Claro, aquí esta la diferencia, en efecto, en este casi no son ni empresas ni privadas sino organismos de gobierno y con autoridades electas en cada período. La racionalidad económica, o el intento economicista de manejar un organismo público como empresa privada está en las antípodas de la gestión estatal o municipal. La rentabilidad, la eficiencia en el uso de todos los recursos, el manejo económico-financiero son aspectos ajenos y en algún sentido contrarios al emprendimiento público. Además, la ratificación popular de los gobiernos cada cinco años no se logra con economistas eficientes sino con políticos gastadores; dicho de otro modo, es con menos obras y servicios que con promesas de trabajo, asistencialismo, boleto barato, subsidios y amnistías que se ganan las elecciones o se aseguran las reelecciones.

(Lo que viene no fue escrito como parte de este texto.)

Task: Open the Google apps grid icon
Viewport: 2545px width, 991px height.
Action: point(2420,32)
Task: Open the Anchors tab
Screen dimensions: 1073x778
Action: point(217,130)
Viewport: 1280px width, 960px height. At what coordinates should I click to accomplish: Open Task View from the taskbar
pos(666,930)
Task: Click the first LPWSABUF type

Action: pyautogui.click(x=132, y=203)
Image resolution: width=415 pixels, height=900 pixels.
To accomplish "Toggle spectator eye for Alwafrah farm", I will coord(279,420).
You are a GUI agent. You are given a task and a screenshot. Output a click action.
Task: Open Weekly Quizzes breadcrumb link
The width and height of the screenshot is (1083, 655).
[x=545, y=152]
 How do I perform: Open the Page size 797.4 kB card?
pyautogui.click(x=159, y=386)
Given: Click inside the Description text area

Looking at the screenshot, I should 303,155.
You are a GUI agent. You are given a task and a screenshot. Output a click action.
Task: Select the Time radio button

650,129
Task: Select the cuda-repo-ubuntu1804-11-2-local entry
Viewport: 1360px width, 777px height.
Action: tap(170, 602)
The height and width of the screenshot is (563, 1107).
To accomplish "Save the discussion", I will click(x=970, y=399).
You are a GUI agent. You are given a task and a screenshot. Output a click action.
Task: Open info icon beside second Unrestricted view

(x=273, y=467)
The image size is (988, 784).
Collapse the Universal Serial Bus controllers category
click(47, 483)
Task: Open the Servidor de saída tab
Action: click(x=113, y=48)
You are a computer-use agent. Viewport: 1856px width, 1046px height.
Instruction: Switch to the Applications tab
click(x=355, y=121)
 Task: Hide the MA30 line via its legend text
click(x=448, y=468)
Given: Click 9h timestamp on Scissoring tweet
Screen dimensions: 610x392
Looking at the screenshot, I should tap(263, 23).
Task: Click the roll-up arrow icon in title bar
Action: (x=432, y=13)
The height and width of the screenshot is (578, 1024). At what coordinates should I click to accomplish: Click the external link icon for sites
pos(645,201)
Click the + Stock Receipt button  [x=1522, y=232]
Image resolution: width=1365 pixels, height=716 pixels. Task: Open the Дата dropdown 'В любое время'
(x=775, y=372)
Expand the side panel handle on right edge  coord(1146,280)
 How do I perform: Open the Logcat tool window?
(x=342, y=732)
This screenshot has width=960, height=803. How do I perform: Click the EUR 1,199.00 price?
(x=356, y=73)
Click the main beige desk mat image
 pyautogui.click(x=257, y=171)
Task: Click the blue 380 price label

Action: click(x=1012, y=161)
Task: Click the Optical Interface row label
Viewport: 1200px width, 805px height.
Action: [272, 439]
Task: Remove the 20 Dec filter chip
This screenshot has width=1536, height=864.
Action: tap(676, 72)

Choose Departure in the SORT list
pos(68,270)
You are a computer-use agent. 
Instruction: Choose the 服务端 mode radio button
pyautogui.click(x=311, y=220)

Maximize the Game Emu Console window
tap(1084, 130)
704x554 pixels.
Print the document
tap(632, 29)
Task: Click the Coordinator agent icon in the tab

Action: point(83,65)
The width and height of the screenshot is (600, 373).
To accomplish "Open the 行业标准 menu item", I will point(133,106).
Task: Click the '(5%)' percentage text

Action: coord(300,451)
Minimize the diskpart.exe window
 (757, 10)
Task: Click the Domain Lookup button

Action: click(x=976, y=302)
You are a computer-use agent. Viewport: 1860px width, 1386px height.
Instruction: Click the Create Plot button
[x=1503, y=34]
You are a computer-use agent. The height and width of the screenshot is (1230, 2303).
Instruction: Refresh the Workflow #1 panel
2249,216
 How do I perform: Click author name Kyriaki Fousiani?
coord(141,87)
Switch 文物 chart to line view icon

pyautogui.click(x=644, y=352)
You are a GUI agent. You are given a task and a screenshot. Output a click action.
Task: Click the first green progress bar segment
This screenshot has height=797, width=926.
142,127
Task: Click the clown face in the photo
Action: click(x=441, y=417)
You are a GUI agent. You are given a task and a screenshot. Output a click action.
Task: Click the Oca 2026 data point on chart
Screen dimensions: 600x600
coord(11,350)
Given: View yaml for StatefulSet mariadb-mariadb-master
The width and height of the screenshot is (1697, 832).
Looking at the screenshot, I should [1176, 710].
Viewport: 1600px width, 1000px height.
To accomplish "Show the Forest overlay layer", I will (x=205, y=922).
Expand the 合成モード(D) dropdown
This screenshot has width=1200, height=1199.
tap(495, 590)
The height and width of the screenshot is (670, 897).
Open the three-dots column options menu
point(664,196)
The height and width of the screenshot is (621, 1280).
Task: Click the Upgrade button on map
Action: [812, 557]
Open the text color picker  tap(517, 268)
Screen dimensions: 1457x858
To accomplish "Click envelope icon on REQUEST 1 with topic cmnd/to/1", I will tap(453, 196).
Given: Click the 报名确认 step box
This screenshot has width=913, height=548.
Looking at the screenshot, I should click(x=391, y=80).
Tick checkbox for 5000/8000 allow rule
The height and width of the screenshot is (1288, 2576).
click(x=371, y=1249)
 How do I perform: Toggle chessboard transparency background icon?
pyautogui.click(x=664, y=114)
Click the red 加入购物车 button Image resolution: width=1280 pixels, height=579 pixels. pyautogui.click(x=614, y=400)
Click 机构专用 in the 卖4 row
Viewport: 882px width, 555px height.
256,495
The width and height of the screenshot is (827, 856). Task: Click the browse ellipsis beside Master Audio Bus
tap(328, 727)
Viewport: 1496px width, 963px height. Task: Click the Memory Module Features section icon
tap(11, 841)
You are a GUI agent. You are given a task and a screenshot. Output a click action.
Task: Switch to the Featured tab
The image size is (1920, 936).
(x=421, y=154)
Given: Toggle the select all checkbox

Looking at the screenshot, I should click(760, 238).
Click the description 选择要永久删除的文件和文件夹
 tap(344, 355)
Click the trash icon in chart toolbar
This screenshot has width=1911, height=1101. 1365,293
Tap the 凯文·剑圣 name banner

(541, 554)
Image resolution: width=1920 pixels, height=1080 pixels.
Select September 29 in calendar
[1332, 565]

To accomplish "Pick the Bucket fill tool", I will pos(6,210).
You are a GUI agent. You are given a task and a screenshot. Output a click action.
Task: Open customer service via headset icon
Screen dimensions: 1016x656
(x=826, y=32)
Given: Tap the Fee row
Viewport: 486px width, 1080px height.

Por supuesto que un organismo de gobierno no puede ni se debe considerar como empresa de mercado porque no está en su naturaleza ni en sus cometidos solo se trata de un ejercicio de análisis comparativo de algunas variables económicas que forman parte de la ecuación. La cantidad de empleados y el peso del rubro cero en el total del presupuesto es un hecho fundamental, ninguna empresa privada se sostendría con un 86 por ciento para el pago de salarios, ni siquiera una cifra benevolente en el entorno del 50 por ciento. El déficit fiscal y el endeudamiento son otras variables críticas. Lacalle Pou afirma con razón que con mucho menos de lo que pasa en en la muy pública ANCAP cualquier empresa privada estaría re fundida y enterrada. Solo en la estatal se puede perder patrimonio en 700 millones de dolares, déficit operativo de 120 millones de dólares y endeudamiento creciente de 1.800 millones de dólares en cinco años consecutivos y seguir tan campante, con 40 grados de fiebre crónica pero todavía vivita y coleando. Las intendencias también.